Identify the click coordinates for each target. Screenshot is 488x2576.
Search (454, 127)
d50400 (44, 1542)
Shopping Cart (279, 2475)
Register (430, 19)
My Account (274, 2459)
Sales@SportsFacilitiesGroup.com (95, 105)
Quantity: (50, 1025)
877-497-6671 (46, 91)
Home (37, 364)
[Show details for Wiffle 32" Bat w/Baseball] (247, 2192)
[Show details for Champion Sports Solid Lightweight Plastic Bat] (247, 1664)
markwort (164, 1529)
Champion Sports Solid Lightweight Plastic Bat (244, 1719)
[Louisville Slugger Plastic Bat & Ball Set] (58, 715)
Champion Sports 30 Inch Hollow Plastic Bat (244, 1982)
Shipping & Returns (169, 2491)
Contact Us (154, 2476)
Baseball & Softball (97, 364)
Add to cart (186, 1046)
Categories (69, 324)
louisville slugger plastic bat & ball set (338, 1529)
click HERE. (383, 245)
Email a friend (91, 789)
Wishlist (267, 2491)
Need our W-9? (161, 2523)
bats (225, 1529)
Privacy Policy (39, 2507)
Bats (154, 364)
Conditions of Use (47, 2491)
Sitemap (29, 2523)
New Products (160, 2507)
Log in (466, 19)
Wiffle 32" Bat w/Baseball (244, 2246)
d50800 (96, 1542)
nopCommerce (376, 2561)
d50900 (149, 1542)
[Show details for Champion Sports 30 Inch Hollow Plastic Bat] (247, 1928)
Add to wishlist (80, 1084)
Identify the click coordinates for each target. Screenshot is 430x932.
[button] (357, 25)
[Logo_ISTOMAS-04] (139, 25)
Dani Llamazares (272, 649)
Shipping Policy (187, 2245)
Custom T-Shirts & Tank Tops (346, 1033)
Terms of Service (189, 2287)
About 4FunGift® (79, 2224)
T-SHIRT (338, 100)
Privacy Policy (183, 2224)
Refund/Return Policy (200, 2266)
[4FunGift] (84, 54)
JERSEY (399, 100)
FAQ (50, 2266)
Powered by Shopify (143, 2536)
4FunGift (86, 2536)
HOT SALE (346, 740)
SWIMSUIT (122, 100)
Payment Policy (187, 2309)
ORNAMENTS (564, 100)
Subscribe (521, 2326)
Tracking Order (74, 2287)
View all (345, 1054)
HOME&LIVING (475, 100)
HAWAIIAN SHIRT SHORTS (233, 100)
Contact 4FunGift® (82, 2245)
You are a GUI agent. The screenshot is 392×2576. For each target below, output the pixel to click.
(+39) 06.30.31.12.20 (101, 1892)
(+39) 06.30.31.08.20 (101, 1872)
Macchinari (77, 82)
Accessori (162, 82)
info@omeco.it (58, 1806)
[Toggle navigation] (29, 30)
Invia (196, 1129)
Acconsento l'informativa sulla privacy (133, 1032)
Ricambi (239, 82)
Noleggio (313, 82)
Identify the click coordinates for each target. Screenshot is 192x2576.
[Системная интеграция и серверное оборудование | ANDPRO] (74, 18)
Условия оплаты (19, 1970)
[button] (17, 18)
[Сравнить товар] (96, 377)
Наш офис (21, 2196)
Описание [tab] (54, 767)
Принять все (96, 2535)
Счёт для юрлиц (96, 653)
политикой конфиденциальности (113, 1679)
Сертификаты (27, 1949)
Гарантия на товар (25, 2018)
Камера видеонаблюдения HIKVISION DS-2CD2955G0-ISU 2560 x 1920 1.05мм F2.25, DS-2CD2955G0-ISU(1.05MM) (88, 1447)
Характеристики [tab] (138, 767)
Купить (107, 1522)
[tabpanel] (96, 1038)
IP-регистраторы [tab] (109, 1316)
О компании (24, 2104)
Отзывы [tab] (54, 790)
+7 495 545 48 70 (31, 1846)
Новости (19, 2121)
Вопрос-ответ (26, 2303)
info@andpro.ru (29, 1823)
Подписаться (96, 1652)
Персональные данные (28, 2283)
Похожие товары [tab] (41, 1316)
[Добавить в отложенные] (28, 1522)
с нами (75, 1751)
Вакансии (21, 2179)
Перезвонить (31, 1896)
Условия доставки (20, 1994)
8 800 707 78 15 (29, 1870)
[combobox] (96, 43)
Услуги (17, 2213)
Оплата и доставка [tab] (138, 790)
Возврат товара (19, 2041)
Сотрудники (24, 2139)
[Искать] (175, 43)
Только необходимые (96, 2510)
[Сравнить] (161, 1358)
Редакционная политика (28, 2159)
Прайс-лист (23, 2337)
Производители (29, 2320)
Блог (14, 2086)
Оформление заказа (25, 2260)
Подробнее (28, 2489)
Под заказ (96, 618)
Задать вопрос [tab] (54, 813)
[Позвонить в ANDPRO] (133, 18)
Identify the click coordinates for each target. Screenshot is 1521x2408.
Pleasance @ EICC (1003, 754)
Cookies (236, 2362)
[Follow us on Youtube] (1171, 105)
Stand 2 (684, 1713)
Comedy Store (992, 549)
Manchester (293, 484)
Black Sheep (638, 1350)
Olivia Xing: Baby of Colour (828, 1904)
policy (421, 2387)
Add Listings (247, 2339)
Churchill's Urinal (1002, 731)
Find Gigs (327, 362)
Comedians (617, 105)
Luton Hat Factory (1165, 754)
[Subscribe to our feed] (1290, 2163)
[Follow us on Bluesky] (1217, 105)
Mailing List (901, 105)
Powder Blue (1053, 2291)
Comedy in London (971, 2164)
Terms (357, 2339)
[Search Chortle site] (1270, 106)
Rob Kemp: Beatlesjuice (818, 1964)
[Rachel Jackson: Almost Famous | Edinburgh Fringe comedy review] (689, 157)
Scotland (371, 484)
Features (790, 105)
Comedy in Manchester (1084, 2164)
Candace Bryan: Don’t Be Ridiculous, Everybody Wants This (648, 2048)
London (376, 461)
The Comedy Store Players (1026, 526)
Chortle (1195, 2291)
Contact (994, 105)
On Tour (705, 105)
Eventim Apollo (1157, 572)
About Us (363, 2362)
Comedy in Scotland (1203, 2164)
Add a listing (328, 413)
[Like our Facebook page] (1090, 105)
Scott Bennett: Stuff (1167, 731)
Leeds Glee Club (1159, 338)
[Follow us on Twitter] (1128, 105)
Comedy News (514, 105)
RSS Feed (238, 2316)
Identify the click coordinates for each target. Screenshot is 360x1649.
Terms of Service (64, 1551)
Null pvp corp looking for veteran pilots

**WORK ORDER:** Looking at the data above, return every line from the one with "Features (790, 105)" down to the one with "Eventim Apollo (1157, 572)", exactly and inclusively.

**SOLUTION TO THE PROBLEM:**
Features (790, 105)
Comedy in Manchester (1084, 2164)
Candace Bryan: Don’t Be Ridiculous, Everybody Wants This (648, 2048)
London (376, 461)
The Comedy Store Players (1026, 526)
Chortle (1195, 2291)
Contact (994, 105)
On Tour (705, 105)
Eventim Apollo (1157, 572)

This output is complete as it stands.